◆ Apply what you read
1. According to the session description on gradient boosting, for which kind of data is gradient boosting called the most effective method for classification and regression?
2. Write out everything in the session description from "Section 2: Model" down to "gradient boosting model.".

◆ Source passage
* * * * * * *

Advanced Gradient Boosting (I): Fundamentals, Interpretability, and Categorical Structure


Gradient Boosting remains the most effective method for classification and regression problems on tabular data. This session is Part One of two. We will start with the fundamentals of how boosting works and best practices for model building and hyper-parameter tuning. Next, we will discuss how to interpret the model, understanding what features are important generally and for a specific prediction. Finally, we will discuss how to exploit categorical structure, when the different values of a categorical variable have a known relationship to one another.

Session Outline:

Section 1: Fundamentals of Gradient Boosting: We will quickly how a forest of decision trees is built iteratively using the gradient of the loss function. This will highlight the meanings of the various hyper-parameters involved in model creation.

Section 2: Model building : How should one approach a new modeling problem? How do we balance the twin goals of making good predictions versus understanding the relationship between our features and the target. Best practices for setting the various hyper-parameters involved in a gradient boosting model.

* * * * * * *

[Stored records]

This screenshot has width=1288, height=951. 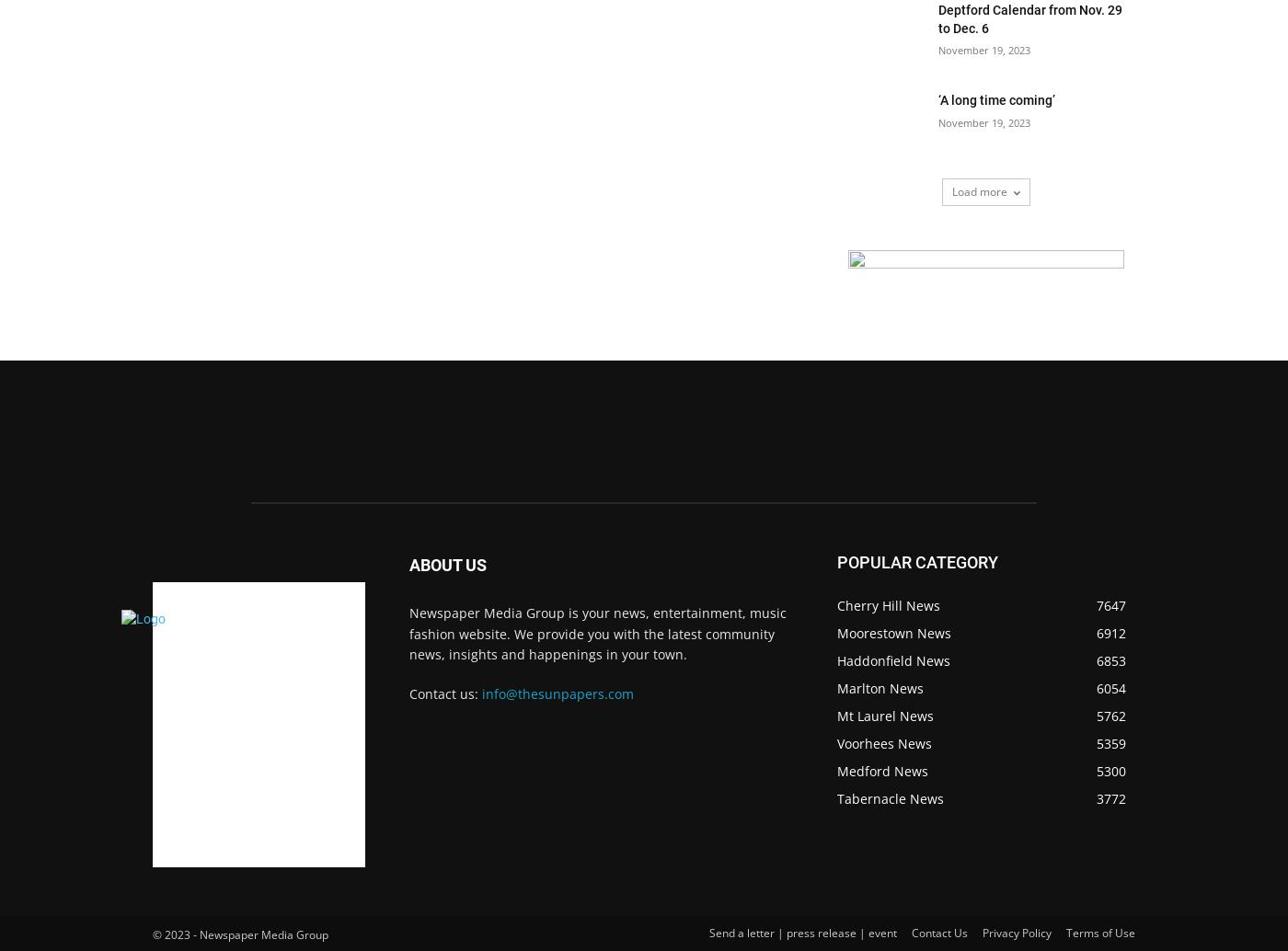 I want to click on '‘A long time coming’', so click(x=996, y=99).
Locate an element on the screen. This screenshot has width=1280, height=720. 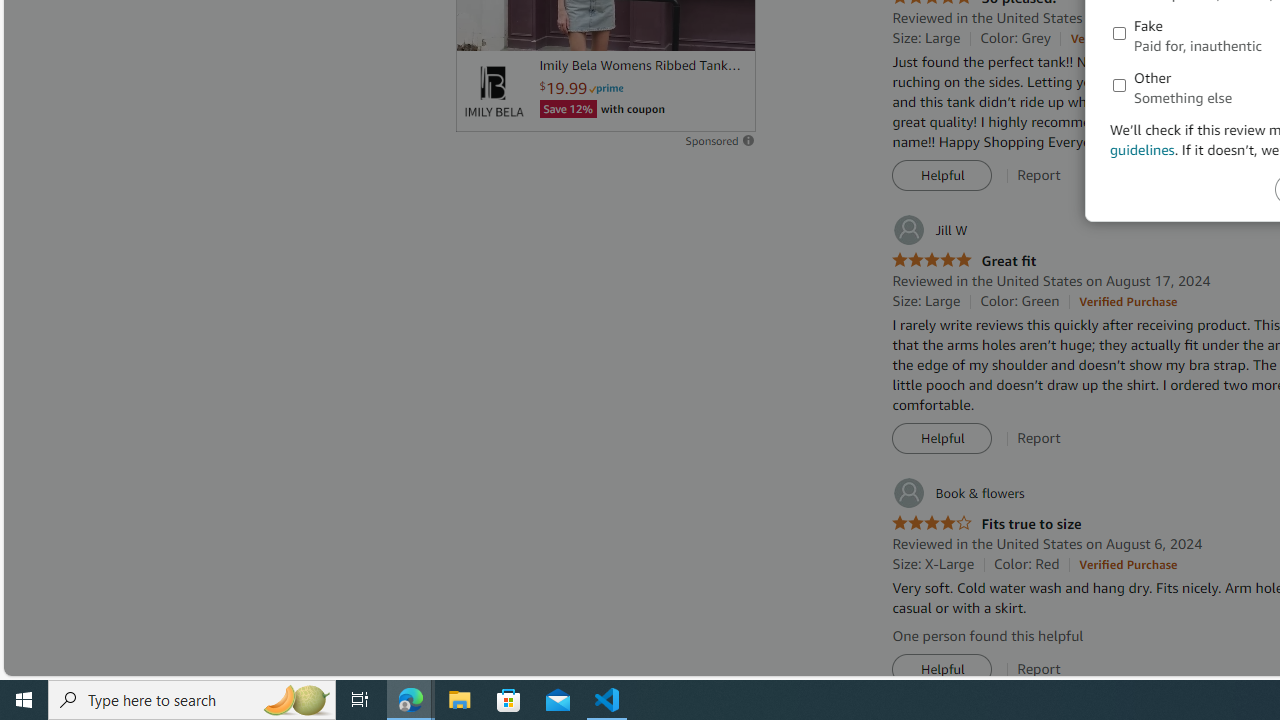
'Report' is located at coordinates (1039, 669).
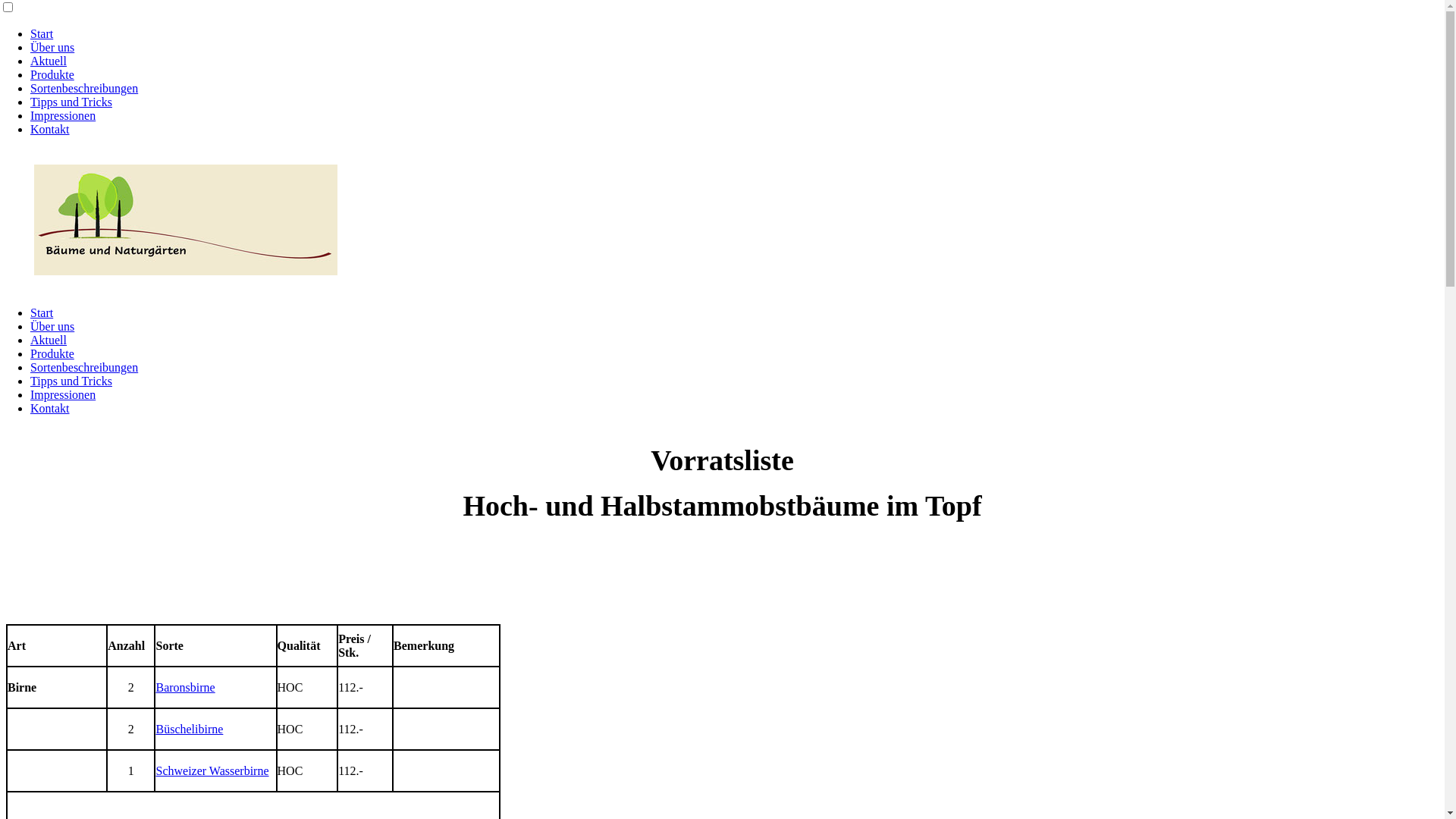 This screenshot has height=819, width=1456. What do you see at coordinates (52, 353) in the screenshot?
I see `'Produkte'` at bounding box center [52, 353].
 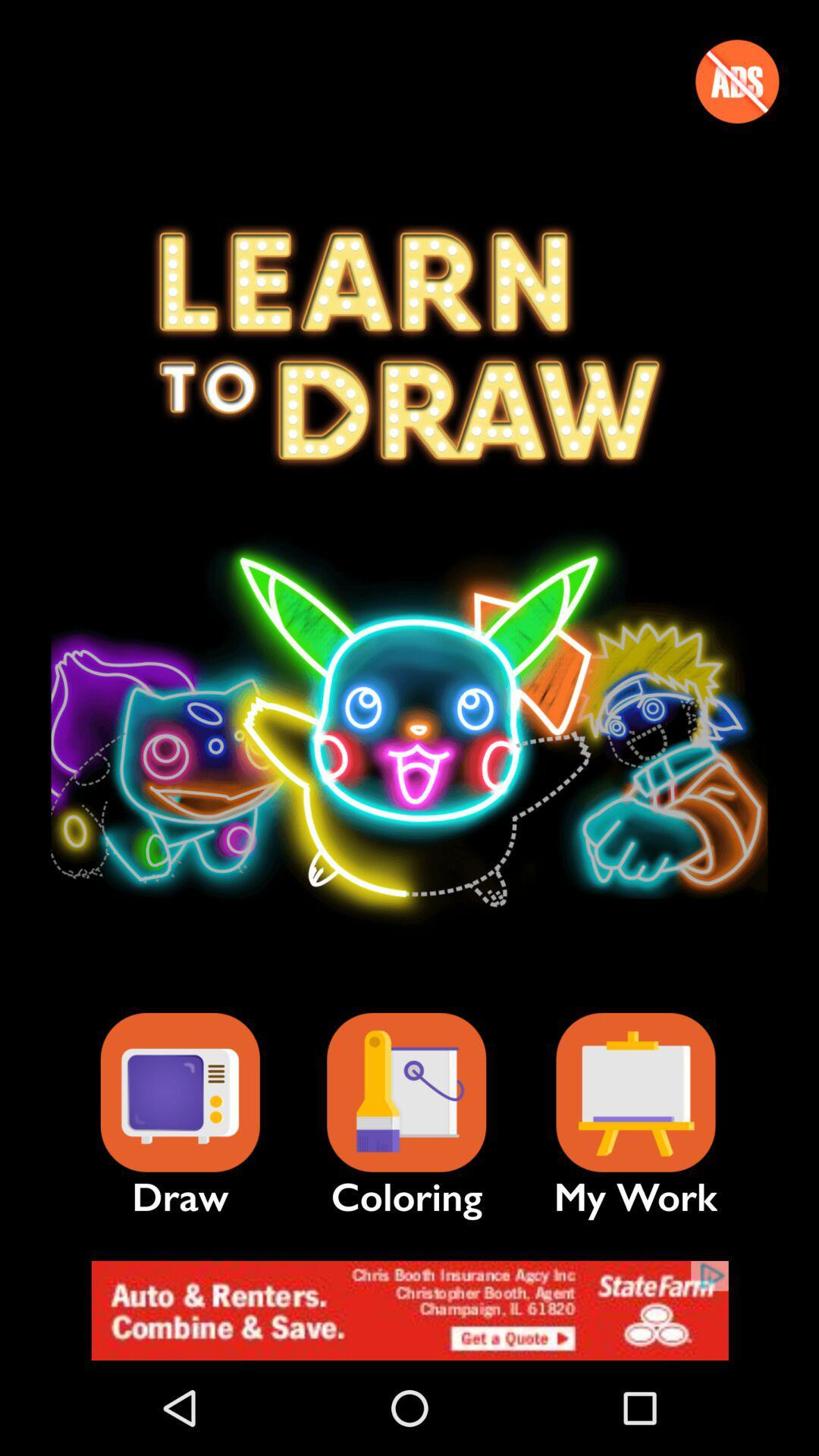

* * * * * * *

◆ List of solutions
1. Tabular data.

2.
Section 2: Model building : How should one approach a new modeling problem? How do we balance the twin goals of making good predictions versus understanding the relationship between our features and the target. Best practices for setting the various hyper-parameters involved in a gradient boosting model.